--- GIVEN DATA ---

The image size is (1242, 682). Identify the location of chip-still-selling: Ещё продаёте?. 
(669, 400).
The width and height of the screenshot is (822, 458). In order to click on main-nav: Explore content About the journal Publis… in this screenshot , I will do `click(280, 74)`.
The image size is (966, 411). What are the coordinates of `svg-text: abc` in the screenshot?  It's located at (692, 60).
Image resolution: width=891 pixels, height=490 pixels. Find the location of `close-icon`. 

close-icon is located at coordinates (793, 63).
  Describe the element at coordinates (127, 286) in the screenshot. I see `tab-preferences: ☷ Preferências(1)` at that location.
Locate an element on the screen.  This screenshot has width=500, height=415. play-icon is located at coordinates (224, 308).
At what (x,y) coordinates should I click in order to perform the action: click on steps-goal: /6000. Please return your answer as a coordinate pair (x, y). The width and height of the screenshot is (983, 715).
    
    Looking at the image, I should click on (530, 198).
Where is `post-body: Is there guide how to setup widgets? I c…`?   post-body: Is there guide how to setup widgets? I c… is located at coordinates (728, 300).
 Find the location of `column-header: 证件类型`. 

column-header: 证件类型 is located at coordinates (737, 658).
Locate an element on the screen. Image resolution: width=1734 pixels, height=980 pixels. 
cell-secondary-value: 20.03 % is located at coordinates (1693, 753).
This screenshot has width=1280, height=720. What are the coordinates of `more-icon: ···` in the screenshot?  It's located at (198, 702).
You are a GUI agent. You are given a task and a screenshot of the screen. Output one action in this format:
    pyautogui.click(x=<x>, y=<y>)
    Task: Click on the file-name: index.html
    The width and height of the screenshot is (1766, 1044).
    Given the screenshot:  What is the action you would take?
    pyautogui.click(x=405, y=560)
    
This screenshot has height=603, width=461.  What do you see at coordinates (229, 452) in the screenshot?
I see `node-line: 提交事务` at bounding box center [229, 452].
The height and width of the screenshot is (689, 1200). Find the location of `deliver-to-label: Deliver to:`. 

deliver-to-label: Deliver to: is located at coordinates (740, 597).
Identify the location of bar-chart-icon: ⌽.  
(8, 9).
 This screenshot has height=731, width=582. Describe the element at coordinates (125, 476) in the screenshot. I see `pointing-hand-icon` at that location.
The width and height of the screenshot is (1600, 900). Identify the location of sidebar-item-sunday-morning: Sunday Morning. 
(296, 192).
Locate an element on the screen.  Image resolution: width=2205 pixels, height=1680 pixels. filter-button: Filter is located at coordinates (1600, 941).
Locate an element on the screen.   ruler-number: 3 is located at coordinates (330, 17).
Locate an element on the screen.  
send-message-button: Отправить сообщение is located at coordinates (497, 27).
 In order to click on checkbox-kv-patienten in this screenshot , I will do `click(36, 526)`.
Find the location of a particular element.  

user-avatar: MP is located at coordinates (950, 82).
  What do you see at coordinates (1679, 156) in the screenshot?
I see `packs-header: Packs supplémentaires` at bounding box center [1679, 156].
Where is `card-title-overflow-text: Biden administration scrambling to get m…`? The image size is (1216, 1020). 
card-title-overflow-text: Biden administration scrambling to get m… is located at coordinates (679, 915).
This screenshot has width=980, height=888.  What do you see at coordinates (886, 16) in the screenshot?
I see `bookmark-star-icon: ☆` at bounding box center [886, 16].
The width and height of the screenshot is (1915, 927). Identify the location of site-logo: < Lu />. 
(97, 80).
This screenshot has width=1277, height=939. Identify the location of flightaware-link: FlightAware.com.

---

#### INSTRUCTIONS FOR THE TASK:
Convert every line of the data above into a Markdown table with the columns No. and Text. Give each line its own numbered row, and skip the blank lines.

#### ANSWER SECTION:
| No. | Text |
|---|---|
| 1 | The image size is (1242, 682). Identify the location of chip-still-selling: Ещё продаёте?.  |
| 2 | (669, 400). |
| 3 | The width and height of the screenshot is (822, 458). In order to click on main-nav: Explore content About the journal Publis… in this screenshot , I will do `click(280, 74)`. |
| 4 | The image size is (966, 411). What are the coordinates of `svg-text: abc` in the screenshot?  It's located at (692, 60). |
| 5 | Image resolution: width=891 pixels, height=490 pixels. Find the location of `close-icon`.  |
| 6 | close-icon is located at coordinates (793, 63). |
| 7 |   Describe the element at coordinates (127, 286) in the screenshot. I see `tab-preferences: ☷ Preferências(1)` at that location. |
| 8 | Locate an element on the screen.  This screenshot has width=500, height=415. play-icon is located at coordinates (224, 308). |
| 9 | At what (x,y) coordinates should I click in order to perform the action: click on steps-goal: /6000. Please return your answer as a coordinate pair (x, y). The width and height of the screenshot is (983, 715). |
| 10 |     Looking at the image, I should click on (530, 198). |
| 11 | Where is `post-body: Is there guide how to setup widgets? I c…`?   post-body: Is there guide how to setup widgets? I c… is located at coordinates (728, 300). |
| 12 |  Find the location of `column-header: 证件类型`.  |
| 13 | column-header: 证件类型 is located at coordinates (737, 658). |
| 14 | Locate an element on the screen. Image resolution: width=1734 pixels, height=980 pixels.  |
| 15 | cell-secondary-value: 20.03 % is located at coordinates (1693, 753). |
| 16 | This screenshot has width=1280, height=720. What are the coordinates of `more-icon: ···` in the screenshot?  It's located at (198, 702). |
| 17 | You are a GUI agent. You are given a task and a screenshot of the screen. Output one action in this format: |
| 18 |     pyautogui.click(x=<x>, y=<y>) |
| 19 |     Task: Click on the file-name: index.html |
| 20 |     The width and height of the screenshot is (1766, 1044). |
| 21 |     Given the screenshot:  What is the action you would take? |
| 22 |     pyautogui.click(x=405, y=560) |
| 23 | This screenshot has height=603, width=461.  What do you see at coordinates (229, 452) in the screenshot? |
| 24 | I see `node-line: 提交事务` at bounding box center [229, 452]. |
| 25 | The height and width of the screenshot is (689, 1200). Find the location of `deliver-to-label: Deliver to:`.  |
| 26 | deliver-to-label: Deliver to: is located at coordinates (740, 597). |
| 27 | Identify the location of bar-chart-icon: ⌽.   |
| 28 | (8, 9). |
| 29 |  This screenshot has height=731, width=582. Describe the element at coordinates (125, 476) in the screenshot. I see `pointing-hand-icon` at that location. |
| 30 | The width and height of the screenshot is (1600, 900). Identify the location of sidebar-item-sunday-morning: Sunday Morning.  |
| 31 | (296, 192). |
| 32 | Locate an element on the screen.  Image resolution: width=2205 pixels, height=1680 pixels. filter-button: Filter is located at coordinates (1600, 941). |
| 33 | Locate an element on the screen.   ruler-number: 3 is located at coordinates (330, 17). |
| 34 | Locate an element on the screen.   |
| 35 | send-message-button: Отправить сообщение is located at coordinates (497, 27). |
| 36 |  In order to click on checkbox-kv-patienten in this screenshot , I will do `click(36, 526)`. |
| 37 | Find the location of a particular element.   |
| 38 | user-avatar: MP is located at coordinates (950, 82). |
| 39 |   What do you see at coordinates (1679, 156) in the screenshot? |
| 40 | I see `packs-header: Packs supplémentaires` at bounding box center [1679, 156]. |
| 41 | Where is `card-title-overflow-text: Biden administration scrambling to get m…`? The image size is (1216, 1020).  |
| 42 | card-title-overflow-text: Biden administration scrambling to get m… is located at coordinates (679, 915). |
| 43 | This screenshot has width=980, height=888.  What do you see at coordinates (886, 16) in the screenshot? |
| 44 | I see `bookmark-star-icon: ☆` at bounding box center [886, 16]. |
| 45 | The width and height of the screenshot is (1915, 927). Identify the location of site-logo: < Lu />.  |
| 46 | (97, 80). |
| 47 | This screenshot has width=1277, height=939. Identify the location of flightaware-link: FlightAware.com. |